I’m Thinking about Baptismal Regeneration as I Sit By the Fire

Because that’s the subject of this week’s QTH. It’s not really turning my crank this morning. I’m sitting at the cabin, next to the fire, surrounded by my kids. It’s our last weekend up here for the year. On Monday, the plumber will come and blow out the pipes, we’ll pour antifreeze down the toilets, put out mouse poison, and lock it up till next Spring. Between now and Monday, I hope to bag a wild turkey — we’ve got about a dozen roaming our land. Plus a couple ducks, if the weather cooperates.
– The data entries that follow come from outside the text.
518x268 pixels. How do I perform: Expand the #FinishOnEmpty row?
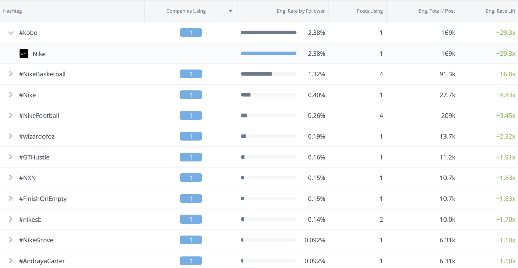(11, 199)
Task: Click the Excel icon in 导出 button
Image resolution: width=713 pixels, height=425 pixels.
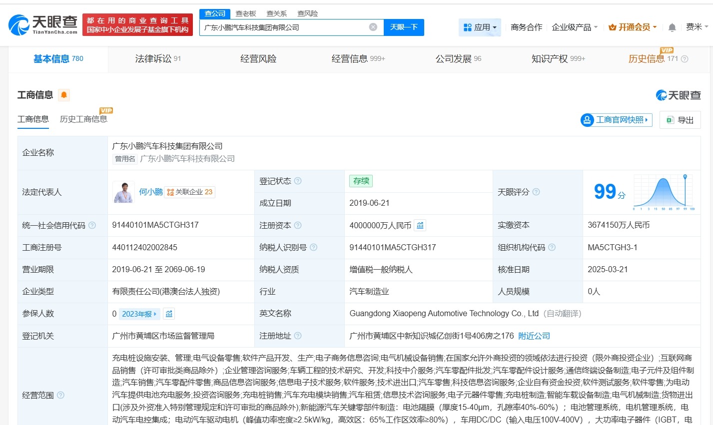Action: [671, 120]
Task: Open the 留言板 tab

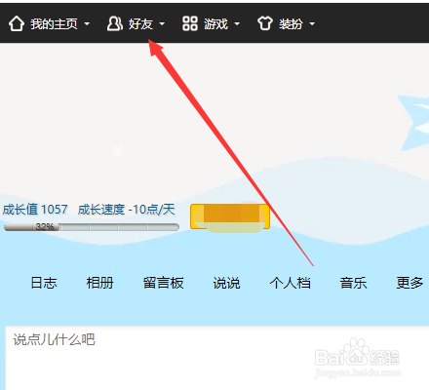Action: click(164, 283)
As I think about the metaphysics around regeneration, here are a couple items of possible interest:

- We’ve announced that Joshua DuBois, President Obama’s top faith advisor for years, is speaking at Christianity21.
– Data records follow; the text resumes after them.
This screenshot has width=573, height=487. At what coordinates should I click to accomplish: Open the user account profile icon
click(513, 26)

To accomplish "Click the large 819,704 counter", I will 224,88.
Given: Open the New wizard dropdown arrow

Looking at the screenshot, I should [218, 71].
- On that topic, Deb Arca of Patheos interviewed me about the conference (and about the dust-up with Marcus Borg last week).
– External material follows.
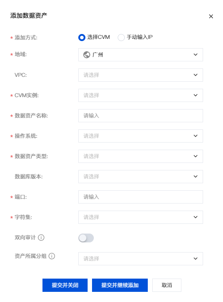Open the CVM实例 dropdown
Screen dimensions: 223x302
click(141, 95)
- Finally, I wrote a review of Sarah Cunningham’s new book for Red Letter Christians.

  • Craig

    Thinking about the psychology of regeneration experiences might be more productive.

  • Mark Kirschieper

    The topic doesn’t much move me much, either. The English word regeneration, is used only twice, in the NT, that being Matt. 19:28, and Titus 3:5. The Greek word is “palingenesia” (feminine noun, Strong’s #3824). If the context of both passages is carefully studied, seems like they actually speak to Christ’s resurrection. At the very least, “palingenesia” is certainly a Divine accomplishment, and has nothing to do with any meritorious human act, or decision. In my humble opinion, the Roman, Eastern Orthodox, Anglo-Catholic, and perhaps Lutheran traditions, have gone very far afield, trying to incorporate the notion of baptismal regeneration, into the entire concept of original sin, and an infant’s cleansing of it, via. some water ritual. Just a personal opinion.

  • Steven Kurtz

    Baptismal regeneration – is that the opposite of birth control for baptists? How could anyone object?